━━━ Data under study

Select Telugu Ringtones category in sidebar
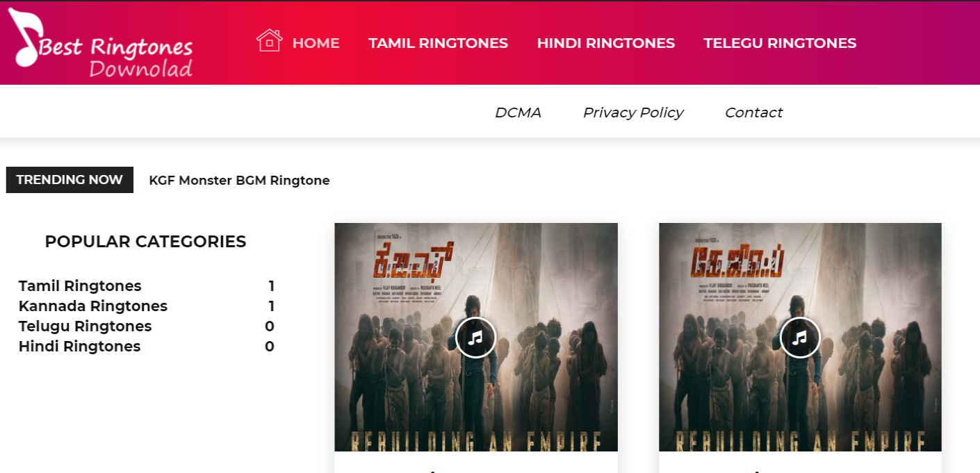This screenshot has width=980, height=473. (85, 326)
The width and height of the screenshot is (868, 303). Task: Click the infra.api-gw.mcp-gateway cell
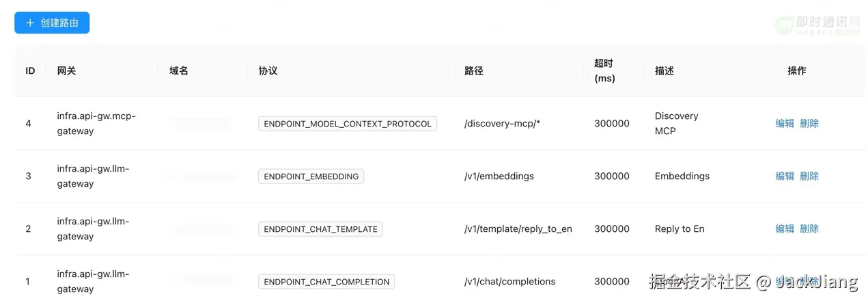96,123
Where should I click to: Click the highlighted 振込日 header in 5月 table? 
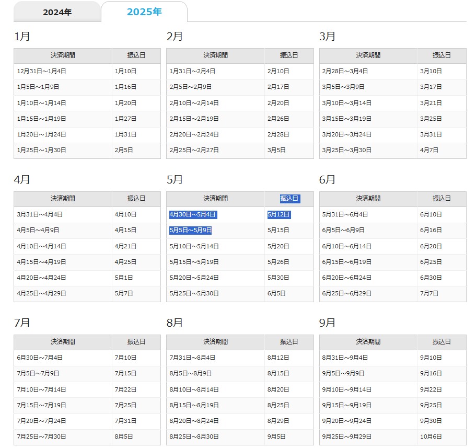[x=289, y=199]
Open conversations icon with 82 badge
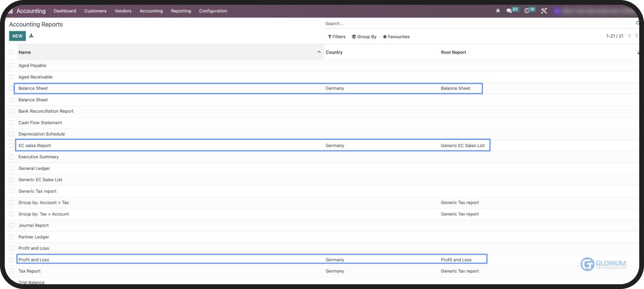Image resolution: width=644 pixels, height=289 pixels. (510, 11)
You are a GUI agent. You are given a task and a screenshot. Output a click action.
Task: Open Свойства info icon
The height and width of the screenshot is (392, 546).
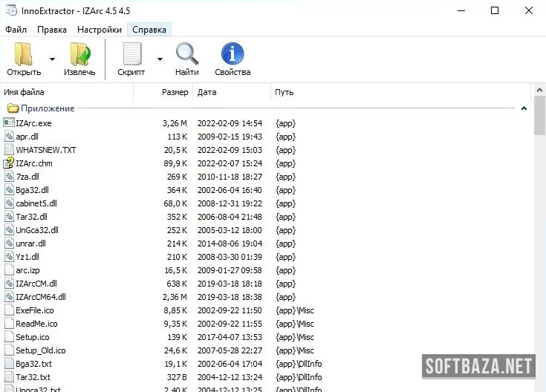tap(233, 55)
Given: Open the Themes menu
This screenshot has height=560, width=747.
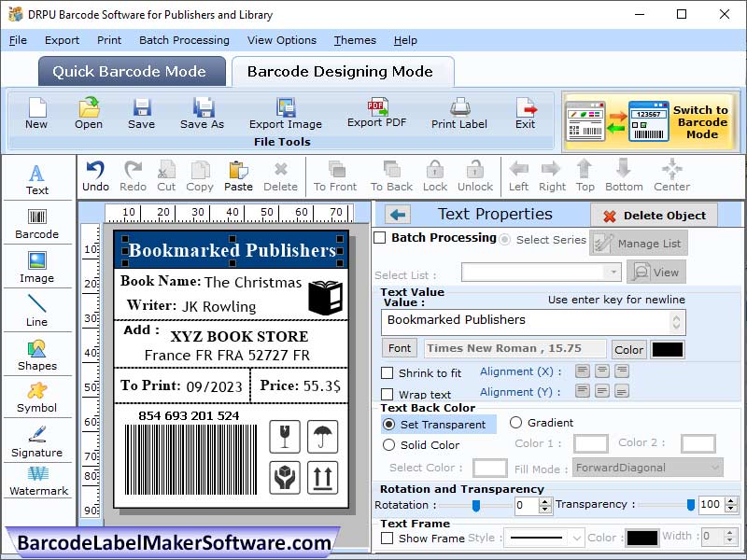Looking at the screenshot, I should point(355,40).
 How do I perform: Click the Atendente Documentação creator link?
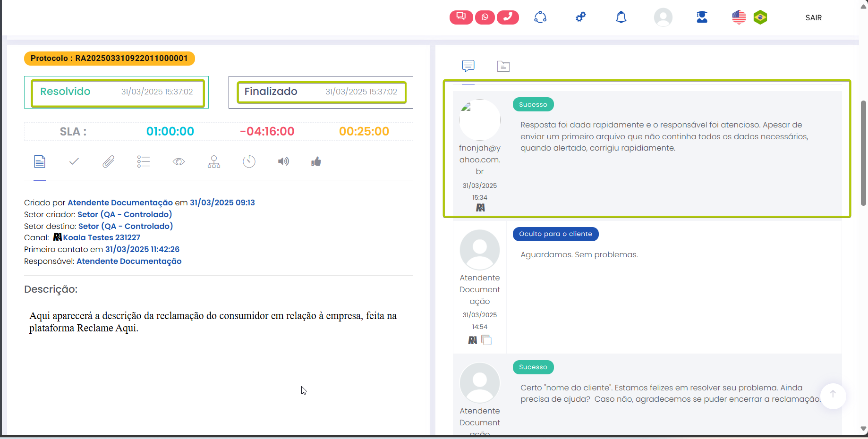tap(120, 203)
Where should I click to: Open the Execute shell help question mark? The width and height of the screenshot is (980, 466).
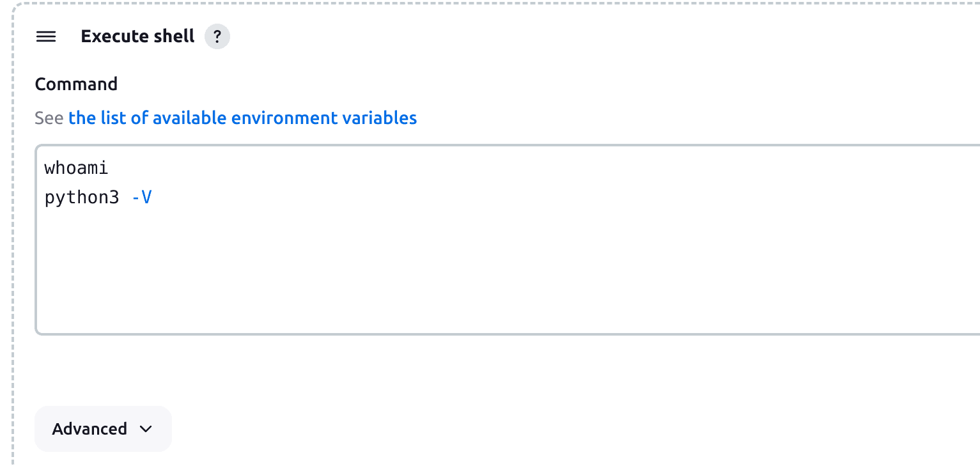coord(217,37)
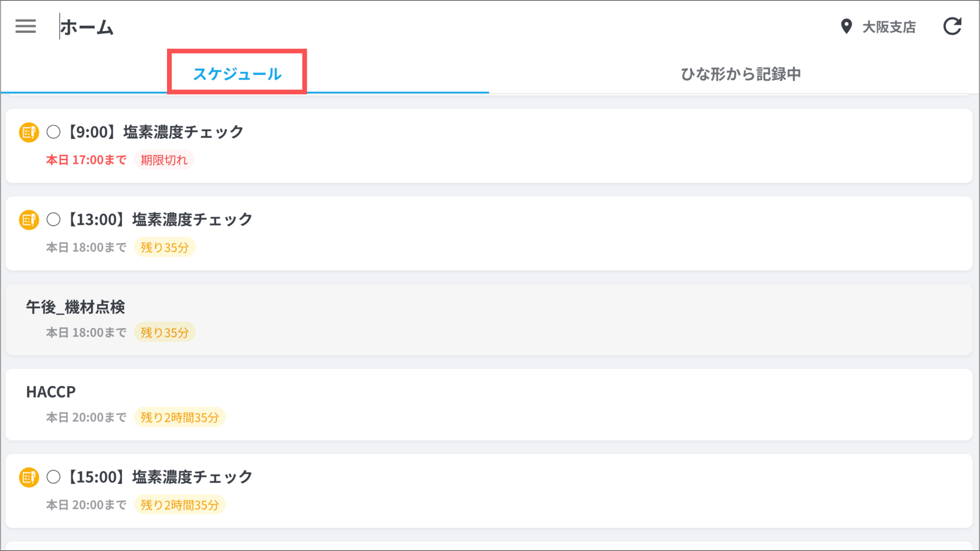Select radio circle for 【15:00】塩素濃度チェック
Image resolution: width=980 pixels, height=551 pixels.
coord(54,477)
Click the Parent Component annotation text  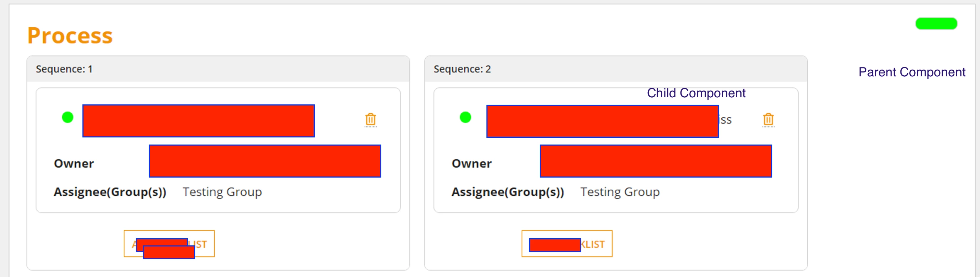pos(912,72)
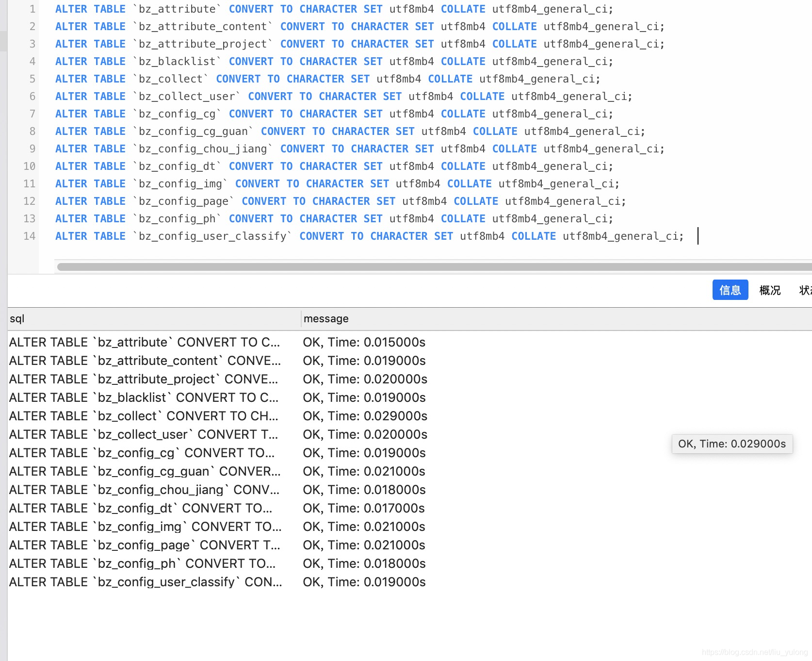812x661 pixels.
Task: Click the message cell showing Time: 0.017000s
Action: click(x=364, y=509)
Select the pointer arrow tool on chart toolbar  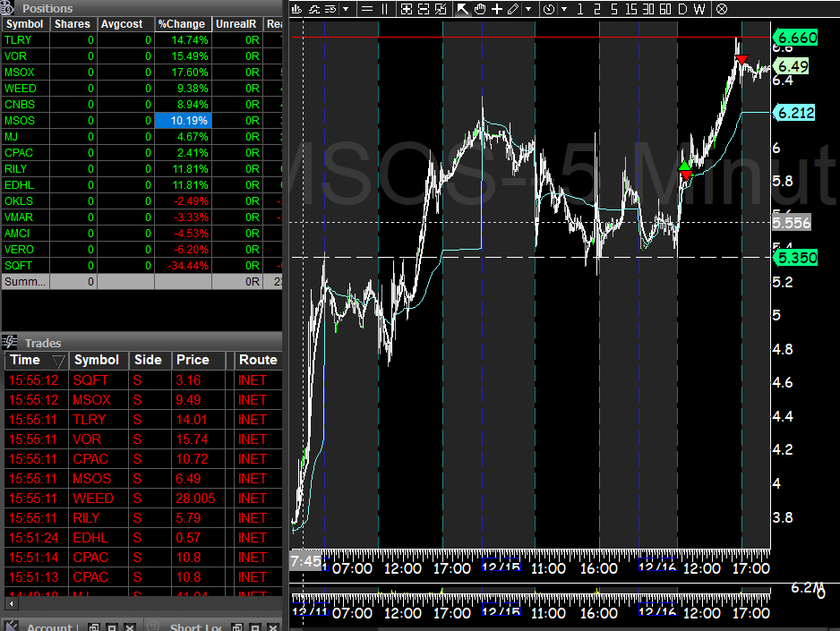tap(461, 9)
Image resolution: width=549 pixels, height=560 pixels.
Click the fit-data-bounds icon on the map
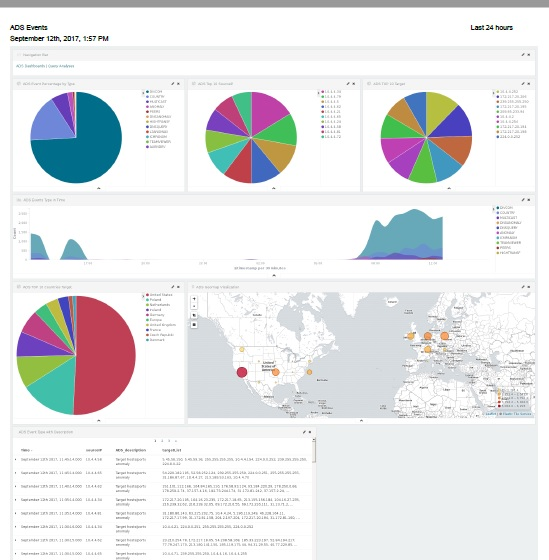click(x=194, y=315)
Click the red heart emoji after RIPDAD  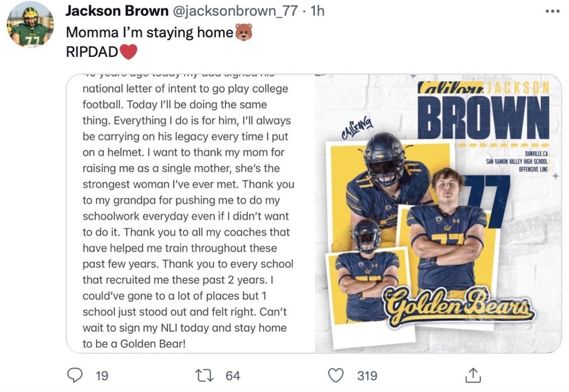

━━━━━━

» **Exercise aim**:
The exact lines from the one containing "Image resolution: width=549" through the end of the data are to be copied, with both ends kept and pictures left out.

» **Result of the task**:
Image resolution: width=549 pixels, height=560 pixels.
Click the fit-data-bounds icon on the map
click(x=194, y=315)
Click the red heart emoji after RIPDAD  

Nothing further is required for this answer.